§ Task goal
The lines to copy are those in the listing that hold the word "value".

***** Input *****

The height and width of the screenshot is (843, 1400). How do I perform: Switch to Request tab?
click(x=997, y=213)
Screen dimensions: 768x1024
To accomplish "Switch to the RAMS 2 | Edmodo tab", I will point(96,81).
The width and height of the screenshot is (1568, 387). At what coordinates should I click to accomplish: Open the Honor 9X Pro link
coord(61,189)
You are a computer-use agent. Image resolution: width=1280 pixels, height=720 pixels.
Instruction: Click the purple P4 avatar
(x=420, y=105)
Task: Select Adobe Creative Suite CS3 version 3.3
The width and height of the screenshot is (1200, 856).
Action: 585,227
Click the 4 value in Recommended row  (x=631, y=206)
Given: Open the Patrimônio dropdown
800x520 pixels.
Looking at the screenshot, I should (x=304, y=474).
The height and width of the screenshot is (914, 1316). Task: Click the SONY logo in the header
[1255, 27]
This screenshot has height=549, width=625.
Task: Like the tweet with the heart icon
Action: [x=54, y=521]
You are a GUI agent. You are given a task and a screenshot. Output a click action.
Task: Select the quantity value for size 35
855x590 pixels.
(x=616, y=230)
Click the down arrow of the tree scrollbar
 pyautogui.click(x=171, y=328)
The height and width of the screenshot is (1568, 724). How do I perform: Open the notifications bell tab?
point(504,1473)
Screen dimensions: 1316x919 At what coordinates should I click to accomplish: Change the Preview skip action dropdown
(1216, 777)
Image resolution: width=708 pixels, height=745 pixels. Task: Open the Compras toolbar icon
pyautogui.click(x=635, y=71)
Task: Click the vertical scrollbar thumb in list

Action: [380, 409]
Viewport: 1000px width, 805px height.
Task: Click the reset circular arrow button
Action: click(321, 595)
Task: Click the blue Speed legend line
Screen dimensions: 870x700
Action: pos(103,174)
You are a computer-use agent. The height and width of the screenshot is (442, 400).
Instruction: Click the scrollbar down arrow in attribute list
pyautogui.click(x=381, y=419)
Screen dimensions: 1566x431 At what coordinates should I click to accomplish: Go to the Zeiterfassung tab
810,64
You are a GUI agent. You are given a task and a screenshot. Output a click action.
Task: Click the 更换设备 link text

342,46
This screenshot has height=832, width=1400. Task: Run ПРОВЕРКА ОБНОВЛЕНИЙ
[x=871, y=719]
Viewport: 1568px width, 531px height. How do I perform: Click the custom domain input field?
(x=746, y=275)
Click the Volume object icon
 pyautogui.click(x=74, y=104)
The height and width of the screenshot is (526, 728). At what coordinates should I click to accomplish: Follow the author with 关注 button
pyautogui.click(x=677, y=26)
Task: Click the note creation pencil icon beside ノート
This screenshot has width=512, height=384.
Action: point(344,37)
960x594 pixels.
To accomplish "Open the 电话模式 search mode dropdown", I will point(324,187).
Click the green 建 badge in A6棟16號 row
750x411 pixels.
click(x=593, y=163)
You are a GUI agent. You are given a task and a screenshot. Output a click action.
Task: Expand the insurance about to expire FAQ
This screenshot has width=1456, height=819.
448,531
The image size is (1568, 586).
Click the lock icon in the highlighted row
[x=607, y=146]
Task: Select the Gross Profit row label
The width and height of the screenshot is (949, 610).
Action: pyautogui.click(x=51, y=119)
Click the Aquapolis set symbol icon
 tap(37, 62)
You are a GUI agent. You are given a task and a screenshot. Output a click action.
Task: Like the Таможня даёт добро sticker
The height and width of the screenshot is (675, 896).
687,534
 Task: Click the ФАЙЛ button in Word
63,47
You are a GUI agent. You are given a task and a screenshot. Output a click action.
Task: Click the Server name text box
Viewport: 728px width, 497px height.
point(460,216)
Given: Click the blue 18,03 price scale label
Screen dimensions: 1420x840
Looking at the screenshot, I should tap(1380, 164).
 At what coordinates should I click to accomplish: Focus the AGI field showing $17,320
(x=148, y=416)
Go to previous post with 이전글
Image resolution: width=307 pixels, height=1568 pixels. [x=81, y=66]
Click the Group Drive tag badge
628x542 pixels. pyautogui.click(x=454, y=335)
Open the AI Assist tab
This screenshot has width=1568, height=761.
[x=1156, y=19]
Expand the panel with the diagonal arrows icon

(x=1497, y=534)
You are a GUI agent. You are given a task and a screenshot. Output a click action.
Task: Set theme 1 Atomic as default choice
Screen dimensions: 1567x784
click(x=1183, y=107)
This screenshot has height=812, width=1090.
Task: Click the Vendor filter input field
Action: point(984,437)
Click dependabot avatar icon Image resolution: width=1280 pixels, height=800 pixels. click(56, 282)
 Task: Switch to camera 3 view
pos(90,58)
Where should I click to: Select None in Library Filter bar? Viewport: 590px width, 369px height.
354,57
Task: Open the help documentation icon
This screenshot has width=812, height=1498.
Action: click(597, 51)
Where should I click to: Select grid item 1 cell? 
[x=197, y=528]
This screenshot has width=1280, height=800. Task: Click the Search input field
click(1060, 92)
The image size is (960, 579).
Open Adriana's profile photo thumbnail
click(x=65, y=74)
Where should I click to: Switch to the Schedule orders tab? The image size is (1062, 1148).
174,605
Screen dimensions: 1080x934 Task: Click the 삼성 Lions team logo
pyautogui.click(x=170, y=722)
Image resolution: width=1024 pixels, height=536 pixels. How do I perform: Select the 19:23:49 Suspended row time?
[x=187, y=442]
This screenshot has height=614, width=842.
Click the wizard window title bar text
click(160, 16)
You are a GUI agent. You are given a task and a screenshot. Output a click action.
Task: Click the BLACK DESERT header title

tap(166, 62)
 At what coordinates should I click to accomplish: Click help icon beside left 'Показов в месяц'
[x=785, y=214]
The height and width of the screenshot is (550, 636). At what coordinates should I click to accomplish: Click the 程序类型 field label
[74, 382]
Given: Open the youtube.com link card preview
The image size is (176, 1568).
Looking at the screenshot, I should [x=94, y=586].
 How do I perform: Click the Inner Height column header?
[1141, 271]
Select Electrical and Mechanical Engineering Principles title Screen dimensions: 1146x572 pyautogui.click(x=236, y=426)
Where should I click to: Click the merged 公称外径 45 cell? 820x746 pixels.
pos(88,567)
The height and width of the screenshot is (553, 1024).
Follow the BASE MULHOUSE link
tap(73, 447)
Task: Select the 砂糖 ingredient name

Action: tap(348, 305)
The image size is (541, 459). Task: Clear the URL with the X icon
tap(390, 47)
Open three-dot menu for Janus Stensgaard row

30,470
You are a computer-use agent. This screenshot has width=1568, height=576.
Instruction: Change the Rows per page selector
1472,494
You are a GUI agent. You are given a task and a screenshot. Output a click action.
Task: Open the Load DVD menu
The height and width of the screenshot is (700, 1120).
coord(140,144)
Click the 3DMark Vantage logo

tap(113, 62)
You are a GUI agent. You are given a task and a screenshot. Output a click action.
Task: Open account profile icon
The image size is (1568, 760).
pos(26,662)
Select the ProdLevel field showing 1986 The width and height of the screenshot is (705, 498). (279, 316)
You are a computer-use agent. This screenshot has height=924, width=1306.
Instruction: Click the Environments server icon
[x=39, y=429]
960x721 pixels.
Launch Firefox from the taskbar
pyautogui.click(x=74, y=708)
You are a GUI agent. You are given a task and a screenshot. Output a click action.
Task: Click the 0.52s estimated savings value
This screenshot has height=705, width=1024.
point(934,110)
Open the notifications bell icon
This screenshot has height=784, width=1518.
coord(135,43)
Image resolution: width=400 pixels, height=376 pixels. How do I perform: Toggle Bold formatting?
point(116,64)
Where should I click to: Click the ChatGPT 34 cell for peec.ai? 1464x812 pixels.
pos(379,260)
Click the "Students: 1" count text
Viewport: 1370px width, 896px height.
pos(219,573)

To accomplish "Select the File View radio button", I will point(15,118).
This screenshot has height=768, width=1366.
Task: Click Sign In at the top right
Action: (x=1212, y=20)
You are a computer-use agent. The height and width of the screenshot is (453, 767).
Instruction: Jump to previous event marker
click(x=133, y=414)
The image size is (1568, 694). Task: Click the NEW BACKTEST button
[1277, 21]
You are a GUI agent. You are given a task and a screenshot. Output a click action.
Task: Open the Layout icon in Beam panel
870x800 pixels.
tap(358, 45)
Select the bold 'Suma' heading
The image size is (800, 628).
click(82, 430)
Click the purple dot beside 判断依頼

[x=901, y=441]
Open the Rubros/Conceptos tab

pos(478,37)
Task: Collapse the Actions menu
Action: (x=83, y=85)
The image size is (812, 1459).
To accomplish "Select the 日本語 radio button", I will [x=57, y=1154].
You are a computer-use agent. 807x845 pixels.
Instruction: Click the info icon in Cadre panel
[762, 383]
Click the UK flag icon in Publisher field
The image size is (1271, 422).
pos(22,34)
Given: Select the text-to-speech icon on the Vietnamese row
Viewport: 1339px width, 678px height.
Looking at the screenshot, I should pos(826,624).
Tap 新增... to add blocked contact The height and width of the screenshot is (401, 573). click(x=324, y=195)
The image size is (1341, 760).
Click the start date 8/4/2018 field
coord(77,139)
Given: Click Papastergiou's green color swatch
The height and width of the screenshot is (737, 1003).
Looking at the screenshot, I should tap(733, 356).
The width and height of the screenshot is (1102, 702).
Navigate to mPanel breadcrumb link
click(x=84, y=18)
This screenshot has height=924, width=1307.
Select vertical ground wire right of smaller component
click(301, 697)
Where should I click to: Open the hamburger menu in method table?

*****

§ Result
Click the 4 value in Recommended row  (x=631, y=206)
Task: Select the quantity value for size 35
Task: Click the 0.52s estimated savings value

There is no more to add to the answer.